Redshift slow to write-out results
I have several Redshift datasets that have already been built in a project, and was trying to deploy some very basic recipes. For instance, on one dataset - let's call it dataset X - I was simply trying to create a new dataset with only the first two columns of X using a Redshift connection.
When I go to deploy the script (there are roughly 1.5 million rows and 2 columns that I want to write out), we see some errors. Upon inspecting the log files, I see the following issue:
It appears that writing out 10,000 lines is taking on average 5 minutes, which seems like a very long amount of time. I have tried implementing this process both using a visual lab and python recipe, but the same issue occurs in both scenarios.

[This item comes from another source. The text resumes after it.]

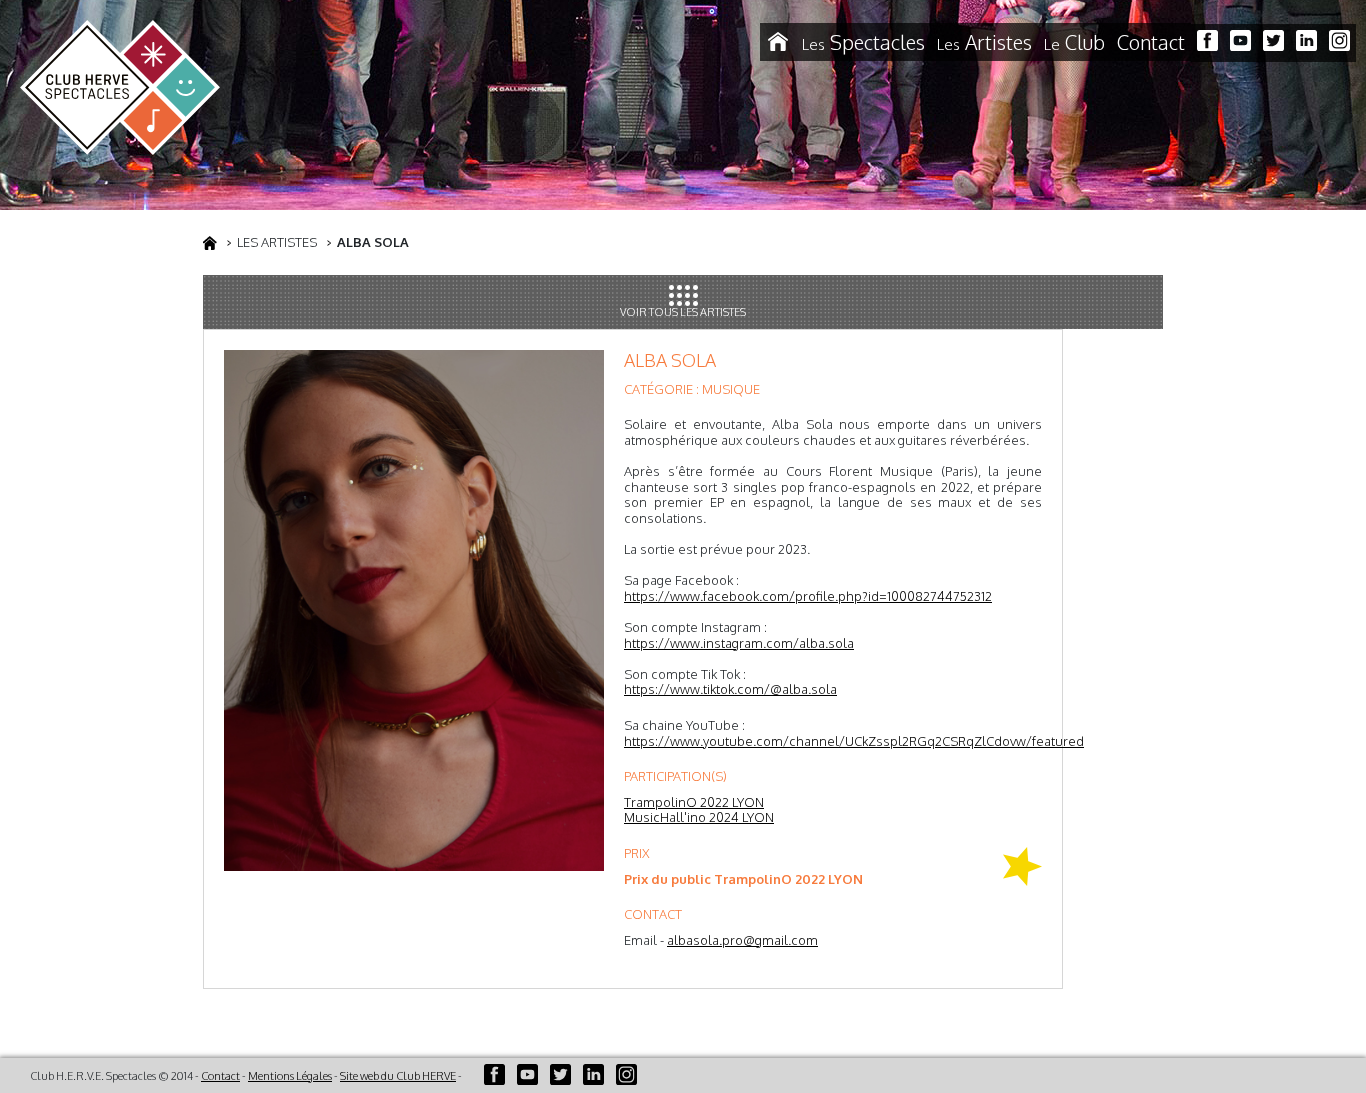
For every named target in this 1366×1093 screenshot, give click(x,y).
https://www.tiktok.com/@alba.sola (730, 689)
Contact (1151, 42)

I ended moving the DBs from Redshift and saving them as new DBs using a Postgres connection, and then everything went very fast again. So, I feel as if this must be some issue with SQL and Redshift not playing well together, but I'm not sure exactly why. Any insight into this would be very helpful; thanks!
Answers
-
Hi,
Writing results directly into Redshift from DSS is indeed extremely inefficient. This is the nature of Redshift which is a database fully optimized for large-scale loading from S3 only.
The solution is to send your data to S3 first and then use the "Sync" recipe to request a data load from S3 to Redshift. The sync recipe will automatically use the fast path. See:
https://www.dataiku.com/learn/guide/connecting/dss-and-redshift.html and https://doc.dataiku.com/dss/latest/other_recipes/sync.html#specific-case-s3-to-redshift
For SQL recipes, they execute in-database (provided that both input and output are in the same DB) so you don't need to do anything special, they will be fast.

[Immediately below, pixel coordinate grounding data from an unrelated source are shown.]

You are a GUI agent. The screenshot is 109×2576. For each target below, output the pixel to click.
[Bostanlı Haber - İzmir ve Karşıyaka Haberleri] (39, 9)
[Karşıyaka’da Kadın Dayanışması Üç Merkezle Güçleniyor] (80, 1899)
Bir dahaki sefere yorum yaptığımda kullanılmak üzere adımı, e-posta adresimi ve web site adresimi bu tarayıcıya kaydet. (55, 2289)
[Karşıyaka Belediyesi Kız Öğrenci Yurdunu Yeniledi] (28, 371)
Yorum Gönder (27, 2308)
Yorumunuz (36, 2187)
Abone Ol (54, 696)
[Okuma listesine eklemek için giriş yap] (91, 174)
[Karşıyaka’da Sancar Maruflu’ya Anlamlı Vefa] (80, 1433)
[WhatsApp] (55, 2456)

However the "Prepare" recipe does not run "in-database" for the moment and will stream the data from the DB, prepare it on the fly and stream it back. In that scenario, you'll need to use S3 as output of the prepare recipe.

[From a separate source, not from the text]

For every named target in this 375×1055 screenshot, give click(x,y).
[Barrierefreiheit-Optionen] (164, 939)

If the only preparation you want to do is about selecting a few columns, you'd really want to use a SQL recipe to do that rather.
Hope this helps, -
I understand that Redshift recommends the use of COPY (http://docs.aws.amazon.com/redshift/latest/dg/r_COPY.html) for its data loading, but it can still injest data at a reasonable rate when using INSERT and combining this with multiple row syntax (http://docs.aws.amazon.com/redshift/latest/dg/r_INSERT_30.html).
INSERT INTO mytable (a, b, c) VALUES (1, 2, 3), (4, 5, 6) ...
I have been able to achieve rates of thousands or rows per second with this approach when using 10k row batches. This was using the lowest spec Redshift instance.
For this specific example, would DSS send 10k individual INSERT statements rather than using multi row syntax?